In fact, much of medical genetics is guesswork. One goal of my blog is to inform parents, scientists and clinicians. I separate facts from conjecture. I introduce concepts from the latest scientific studies and how they may apply to PMS. The scientist’s perspective is often very different from the clinician’s, especially when it comes to genetics. Of course, the parent’s perspective is different from the others. Parents mostly interact with clinicians. This blog is an opportunity for parents to incorporate science into understanding their child’s disorder. Very few geneticists ever see even a single case of PMS. Faced with a potential case of PMS, a geneticist may read one or two sources and then render his/her professional decision. Unbeknownst to the geneticist, the sources may not be ideal selections for the case in front of them. This blog will supply a more complete view of PMS to help guide their research and their decision making. Scientists who study PMS see the disorder from either a technical perspective, or as a clinical practitioner. Living the life of a PMS parent paints a different picture. It is a case study (my child) in unfathomable depth and under infinite magnification. Scientists need to hear from parents. Rarely does that occur in the vernacular of science. Scientists have much to learn from parents who speak their language fluently.

This blog space

As with the definition of PMS, much of science can be messy. Most discussions of science oversimplify the realities. This blog is dedicated to those parents, clinicians and researchers who try to make sense of genetic defects that can arise from the q13 region of chromosome 22, whatever you call it. It is aimed at parents who live with it and deal with it every day. It is for anyone who wants to understand more. All sources of information are biased and perhaps my bias suits you, or at minimum, is informative.

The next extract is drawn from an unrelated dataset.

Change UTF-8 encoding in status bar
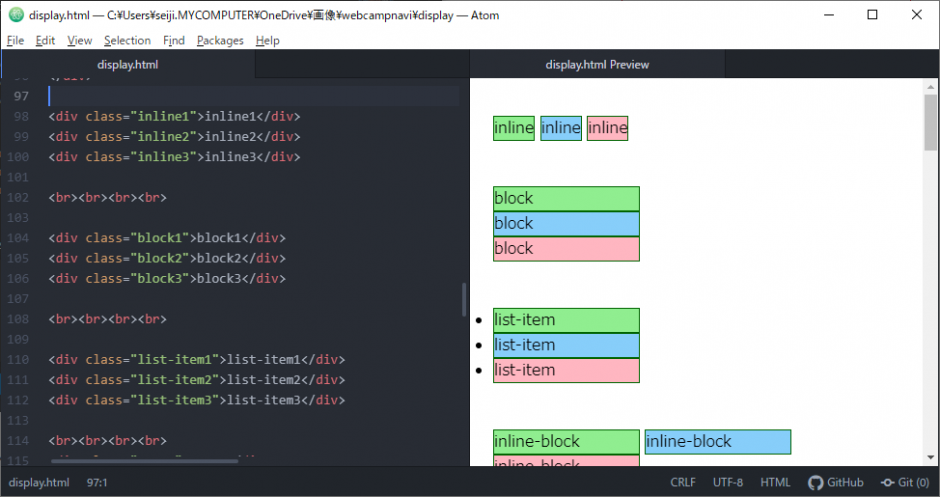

There are only about 2 to 3 thousand identified cases of 22q13 deletion syndrome world-wide. That leaves little opportunity to find a parent who has raised a child and is also a scientific expert in the field. There are a few. As one of the few, I felt obligated to start a blog. So, that is what I have done. You can click on Who is arm22q13 to learn a little more about me or explore my social media profiles listed below. Please read this disclaimer and keep it in mind as you read my blog posts. When I write my blog, I am not a representative of any organization. I represent only myself.

DISCLAIMER:

This blog will be full of statements: scientific, personal, experiential, opinionated, political and maybe even hostile. All of the statements are mine, alone (except when explicitly indicated otherwise). None of these statements are to be taken as a reflection of my employer or any other organization. I make no pretense of representing any organization or employer. Any errors, misstatements, wrong facts, wrong attributions or other misdeeds are my sole responsibility. One of my past employers is an agency of a government. I do not represent or speak for the agency or the government either on or off the record. This blog is a personal undertaking for the benefit of my fellow parents who must deal with the often painful reality of raising a child with 22q13 deletion syndrome. They deserve all the help and love we can offer.